* WHAT TO DO *
Each entry needs to appear again, retyped exactly as it is below.

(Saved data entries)
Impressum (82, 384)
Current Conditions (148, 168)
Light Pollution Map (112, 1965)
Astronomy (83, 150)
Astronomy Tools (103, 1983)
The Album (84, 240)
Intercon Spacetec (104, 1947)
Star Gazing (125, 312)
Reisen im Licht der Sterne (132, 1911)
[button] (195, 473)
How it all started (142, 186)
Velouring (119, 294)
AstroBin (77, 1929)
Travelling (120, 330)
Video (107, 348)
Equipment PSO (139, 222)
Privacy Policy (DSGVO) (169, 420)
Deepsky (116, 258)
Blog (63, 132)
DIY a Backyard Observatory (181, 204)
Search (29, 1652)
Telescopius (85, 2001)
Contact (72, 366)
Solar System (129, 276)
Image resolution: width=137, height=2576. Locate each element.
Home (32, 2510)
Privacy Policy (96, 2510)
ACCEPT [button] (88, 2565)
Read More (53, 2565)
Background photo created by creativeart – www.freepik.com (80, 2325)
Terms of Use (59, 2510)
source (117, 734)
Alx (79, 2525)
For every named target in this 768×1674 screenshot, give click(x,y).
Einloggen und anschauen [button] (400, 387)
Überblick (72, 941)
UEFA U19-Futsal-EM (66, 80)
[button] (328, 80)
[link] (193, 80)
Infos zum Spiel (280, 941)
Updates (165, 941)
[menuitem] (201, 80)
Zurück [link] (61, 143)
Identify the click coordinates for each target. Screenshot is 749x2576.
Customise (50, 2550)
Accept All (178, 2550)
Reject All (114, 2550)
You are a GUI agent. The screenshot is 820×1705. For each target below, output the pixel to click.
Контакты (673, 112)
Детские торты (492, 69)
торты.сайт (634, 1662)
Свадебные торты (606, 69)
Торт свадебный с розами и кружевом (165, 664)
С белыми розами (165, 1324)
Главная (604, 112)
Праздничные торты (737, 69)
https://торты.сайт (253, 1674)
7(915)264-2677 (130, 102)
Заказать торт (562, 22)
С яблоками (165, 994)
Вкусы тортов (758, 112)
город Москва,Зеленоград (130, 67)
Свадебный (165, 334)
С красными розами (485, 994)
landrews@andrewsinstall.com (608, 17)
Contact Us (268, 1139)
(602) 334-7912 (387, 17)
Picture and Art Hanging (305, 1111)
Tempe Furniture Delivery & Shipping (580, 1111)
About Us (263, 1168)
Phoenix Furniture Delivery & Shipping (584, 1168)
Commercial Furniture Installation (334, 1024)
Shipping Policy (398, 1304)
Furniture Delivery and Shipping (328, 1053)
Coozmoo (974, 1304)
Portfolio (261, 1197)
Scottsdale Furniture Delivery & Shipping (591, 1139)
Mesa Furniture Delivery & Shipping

* FINISHED EXERCISE *
Impressum (82, 384)
Current Conditions (148, 168)
Light Pollution Map (112, 1965)
Astronomy (83, 150)
Astronomy Tools (103, 1983)
The Album (84, 240)
Intercon Spacetec (104, 1947)
Star Gazing (125, 312)
Reisen im Licht der Sterne (132, 1911)
[button] (195, 473)
How it all started (142, 186)
Velouring (119, 294)
AstroBin (77, 1929)
Travelling (120, 330)
Video (107, 348)
Equipment PSO (139, 222)
Privacy Policy (DSGVO) (169, 420)
Deepsky (116, 258)
Blog (63, 132)
DIY a Backyard Observatory (181, 204)
Search (29, 1652)
Telescopius (85, 2001)
Contact (72, 366)
Solar System (129, 276)
Image resolution: width=137, height=2576. Locate each element.
Home (32, 2510)
Privacy Policy (96, 2510)
ACCEPT [button] (88, 2565)
Read More (53, 2565)
Background photo created by creativeart – www.freepik.com (80, 2325)
Terms of Use (59, 2510)
source (117, 734)
Alx (79, 2525)
For every named target in this 768×1674 screenshot, give click(x,y).
Einloggen und anschauen [button] (400, 387)
Überblick (72, 941)
UEFA U19-Futsal-EM (66, 80)
[button] (328, 80)
[link] (193, 80)
Infos zum Spiel (280, 941)
Updates (165, 941)
[menuitem] (201, 80)
Zurück [link] (61, 143)
Identify the click coordinates for each target. Screenshot is 749x2576.
Customise (50, 2550)
Accept All (178, 2550)
Reject All (114, 2550)
You are a GUI agent. The screenshot is 820×1705. For each target below, output the pixel to click.
Контакты (673, 112)
Детские торты (492, 69)
торты.сайт (634, 1662)
Свадебные торты (606, 69)
Торт свадебный с розами и кружевом (165, 664)
С белыми розами (165, 1324)
Главная (604, 112)
Праздничные торты (737, 69)
https://торты.сайт (253, 1674)
7(915)264-2677 (130, 102)
Заказать торт (562, 22)
С яблоками (165, 994)
Вкусы тортов (758, 112)
город Москва,Зеленоград (130, 67)
Свадебный (165, 334)
С красными розами (485, 994)
landrews@andrewsinstall.com (608, 17)
Contact Us (268, 1139)
(602) 334-7912 (387, 17)
Picture and Art Hanging (305, 1111)
Tempe Furniture Delivery & Shipping (580, 1111)
About Us (263, 1168)
Phoenix Furniture Delivery & Shipping (584, 1168)
Commercial Furniture Installation (334, 1024)
Shipping Policy (398, 1304)
Furniture Delivery and Shipping (328, 1053)
Coozmoo (974, 1304)
Portfolio (261, 1197)
Scottsdale Furniture Delivery & Shipping (591, 1139)
Mesa Furniture Delivery & Shipping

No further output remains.